DATASET CONTENT:
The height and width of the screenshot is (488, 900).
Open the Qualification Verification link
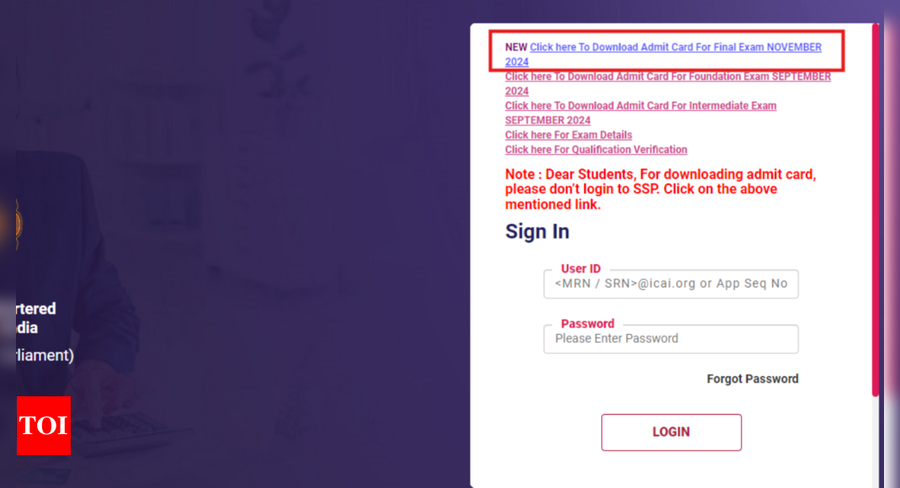point(596,149)
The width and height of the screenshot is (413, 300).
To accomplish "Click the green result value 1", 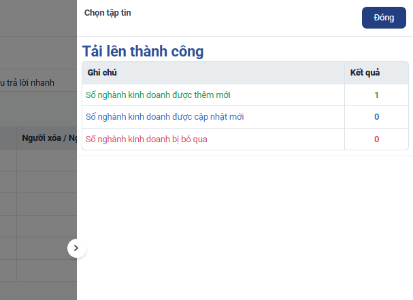I will [376, 95].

EXERCISE BRIEF: Please pick out every line above that contains the word "height" and copy each one.

OUTPUT OF THE TASK:
The height and width of the screenshot is (488, 900).
The width and height of the screenshot is (413, 300).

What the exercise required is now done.